The amendment means that local authorities would have a duty to promote the wellbeing of parent carers when they assess the needs of families with disabled children under 18 years old.
Commenting on the amendment, Andrew Fletcher, Director of External Affairs at Together for Short Lives said: “This is welcome news for parents of children and young people who need palliative care. Caring for a child with a life-threatening and life-limiting condition can place an enormous strain on parents, who often have to juggle the physical and emotional demands of looking after an unwell child with a full-time job and care for other children in the family. Yet, too many parents of disabled children struggle to have their caring role recognised, which means that they go without practical support.
“Together for Short Lives calls on councils to implement the new law to make sure that parent carers’ needs for support are assessed and met.”
Also welcoming the amendment was Carers UK Policy Director Emily Holzhausen: “We know that parents of disabled children struggle to have their caring role recognised. Our research found that whilst a third (32%) of all full-time carers go without any practical support this rises to almost half (47%) of carers caring for disabled children under 18. Without the same rights to a carer’s assessment, getting support and recognition would be even harder.
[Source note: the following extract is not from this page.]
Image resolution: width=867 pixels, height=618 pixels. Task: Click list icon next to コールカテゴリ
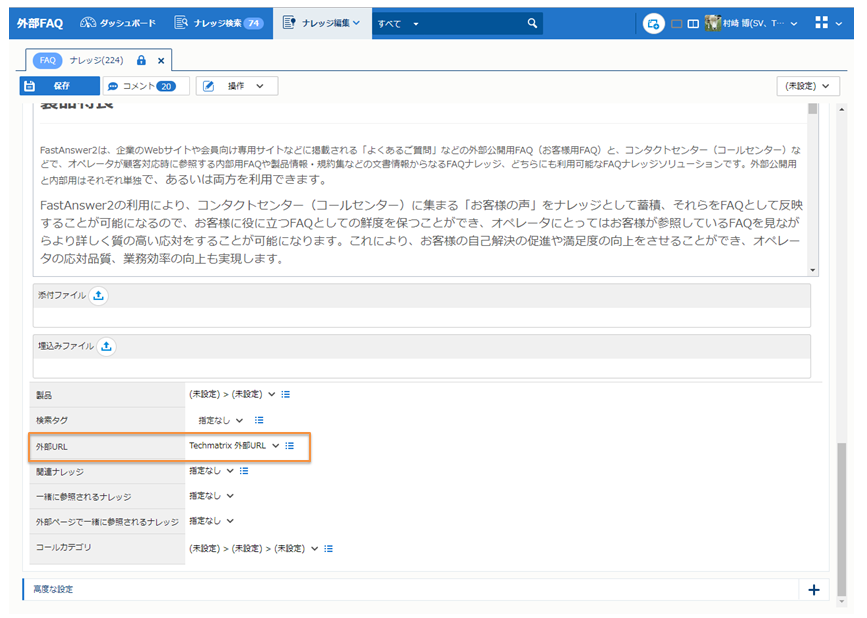tap(329, 548)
“Caring for a disabled child can take a huge toll on the health and wellbeing of their carers. Because of these proposed changes local authorities will now have a duty to promote the wellbeing of parent carers when they look at the needs of families with disabled children.
“As the Care Bill streamlines and strengthens the rights of other carers, making local authority responsibilities for assessing their needs and promoting their well-being clearer, the Children and Families [Bill] will now do the same for parent carers.”